Between Thor Ragnarok's stunning reviews and Black Panther's record-breaking release weekend, Marvel seems to be hitting its stride. It's rare for a studio to put out two good movies within a year of each other, let alone two great movies within four months of each other. Perhaps uncoincidentally, these two films find some of the central messages of their mythic worlds in very similar, real-world histories: the colonization of the Pacific Islands and Africa.
Warning: Spoilers for Thor: Ragnarok and Black Panther.
On the surface, these films share a basic premise: a man about to be crowned king finds the throne challenged by the sudden appearance of a long lost relative. From there, they each branch out into their own stories, but the running theme of the effects of colonization remains constant in both.
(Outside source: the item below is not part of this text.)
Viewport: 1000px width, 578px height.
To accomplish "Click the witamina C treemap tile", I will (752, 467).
Beneath Maori director Taika Waititi's unique humor and use of color in Ragnarok, he implements a narrative deeply reminiscent of his own history. The central antagonist, Hela, emerges from and exposes Asgard's history of conquering, devastating, and colonizing lands in its quest for wealth and power. She is Asgard's suppressed history back to haunt them, literally carrying out the same destruction on them and eventually forcing the Asgardians to become refugees, left to carry their culture on without the land it was created on.
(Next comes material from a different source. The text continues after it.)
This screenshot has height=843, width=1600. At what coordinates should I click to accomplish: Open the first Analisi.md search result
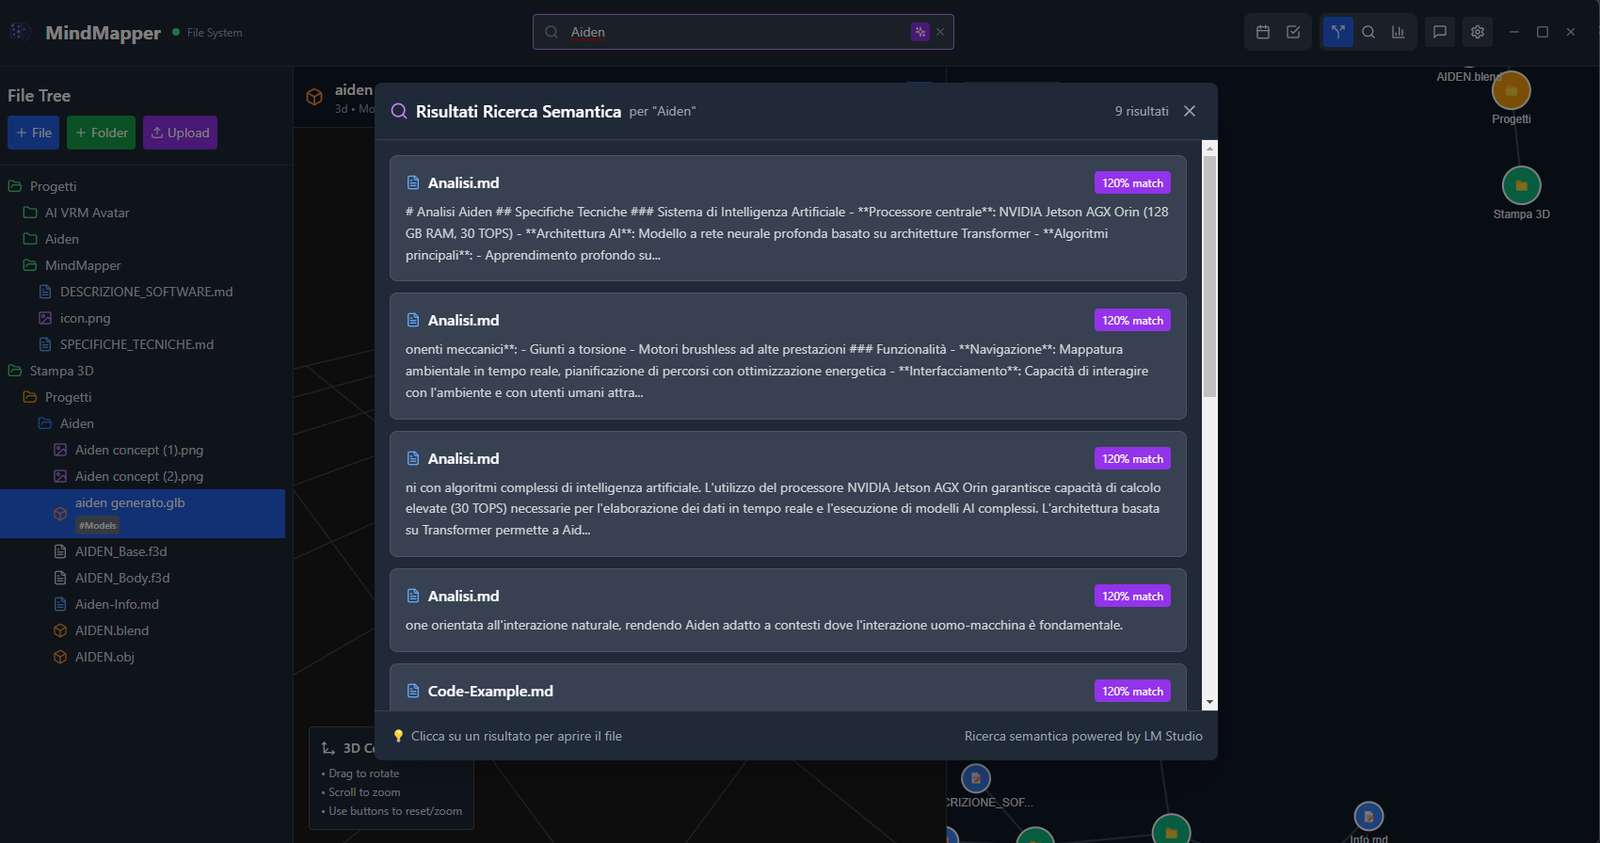click(x=787, y=218)

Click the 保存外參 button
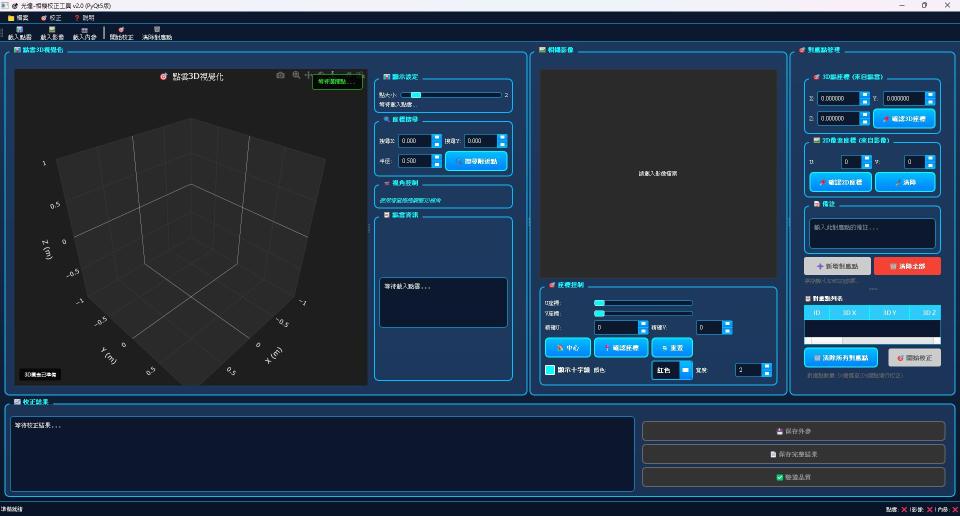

Four months later, Black Panther introduces Wakanda, an African country that was never colonized. In fact, it has never been seen by the outside world, and, as a result, is the most technologically advanced country in the world. Where Ragnarok examined this aspect of world history by forcing its fictional world to reckon with it, Panther imagines a utopia where the destruction of an African culture and people was never a part of its history in the first place.
Panther doesn't stop at creating a sci-fi paradise, though. It takes its commentary one step further through its antagonist, Erik Killmonger. Left in America as a child, Killmonger has grown up with a very different perspective on Wakanda than his cousin and the film's protagonist, T'Challa, and what they owe their race. After so long spent in America and as a kill-counting soldier, though, he has developed a colonist perspective on justice. His plan to use Wakanda's resources to give weapons to the black people of the world and gain power through violence is well-intentioned but ultimately a very personal grab for power in a world where he had none.
Through a single character, director Ryan Coogler comments on race in America, the loss of a homeland, both figuratively and literally, and the protection and distribution of wealth. Killmonger is a powerhouse of a political character, and when paired with the literal embodiment of colonization, Hela, the two most recent Marvel antagonists present some real questions about the world's running history of colonization. Both of these films are in direct conversation with both that history and with each other, specifically from the perspective of two directors from cultures that have seen that history in action.